**Set of tasks**
1. In the passage on believable game AI, reproduce the text that begins at the words "Similarly, the requirement" and stops after the words "2. BELIEVABLE AI?".
2. Condense the paragraph of the passage on believable game AI that opens with "Similarly, the requirement for modern computer games" into a short bulleted list that keeps its main points.

**Document passage**
━━━━━━━━━━━━━━━━━━━━
While Harnad focuses his paper on the higher levels of the hierarchy and their 
philosophical implications, it is the lowest level that is (probably) most applicable to 
computer games. This is tl, where t stands for toy, not Turing. Toy models of intelligence 
replicate some subtotal fragments of human functional capacity, from selected arbitrary 
fragments to collections of self-sufficient modules that represent components of full-scale 
human capacity. 

At the higher levels, being able to pass the Turing test with sentences via a terminal is 
no longer sufficient - the machine must be able to interact with the world at large. At the 
lower tl level, the ability to converse in type is not a requirement at all; any aspect of 
human functional capacity can be selected for testing. But to pass even a toy test, it is 
required that human capacities be imitated, not matched or bettered. Beating a 
grandmaster at chess does not mean that a computer has passed the tl test. Only if the 
human opponent and other observers are fooled into thinking that a human is playing 
would the computer pass the tl test. When Deep Blue defeated the world chess champion 
Gary Kasparov, the fact that he and other chess experts questioned whether he had been 
playing a computer raised the issue of whether a computer had passed the Turing test, not 
the fact that it had defeated him [Krol 1999]. 

Similarly, the requirement for modern computer games is not unbeatable AI, but 
believable AI. All we have to do now is determine whether or not some AI is believable. 
To do this we need some idea of what believable is and some means of testing 
believability. And we can forget about the philosophical arguments over whether or not a 
machine that fools a human is or is not intelligent; fooling the human is all that we care 
about. 

2. BELIEVABLE AI? 

What does it mean to declare that a game Al is believable? The answer may depend quite 
strongly both on the game being played and the role of AI. To start with, consider two 
different games set in a historical or contemporary war. 

Our first game is a first person shooter (FPS). The players look through the eyes of 
their characters and control their avatars as they move around a virtual battleground.
━━━━━━━━━━━━━━━━━━━━
**Supplied data**
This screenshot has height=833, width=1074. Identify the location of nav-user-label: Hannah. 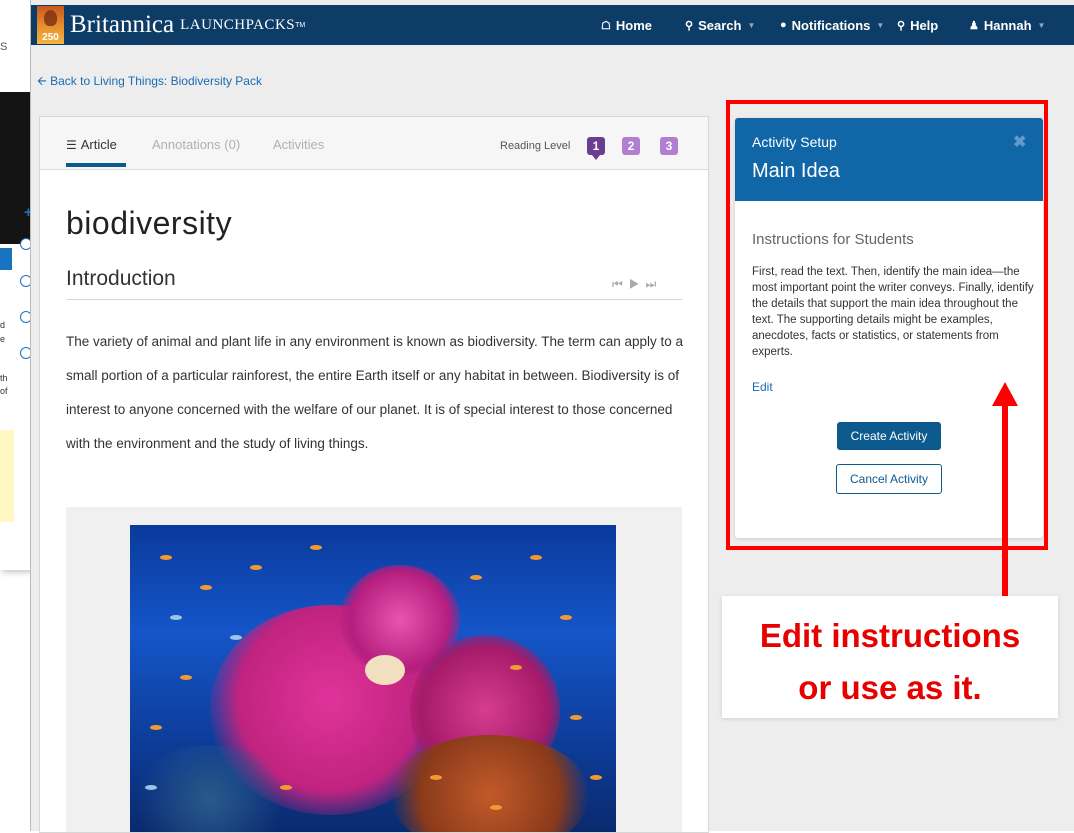
(1008, 25).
━━━━━━━━━━━━━━━━━━━━
**Answers to each task**
1.
Similarly, the requirement for modern computer games is not unbeatable AI, but 
believable AI. All we have to do now is determine whether or not some AI is believable. 
To do this we need some idea of what believable is and some means of testing 
believability. And we can forget about the philosophical arguments over whether or not a 
machine that fools a human is or is not intelligent; fooling the human is all that we care 
about. 

2. BELIEVABLE AI?

2.
- Modern computer games need AI that is believable, not unbeatable.
- The remaining task is to determine whether a given AI is believable. This requires an idea of what believability is and a means of testing it.
- Philosophical arguments over whether a machine that fools a human is intelligent can be set aside. Fooling the human is the only concern.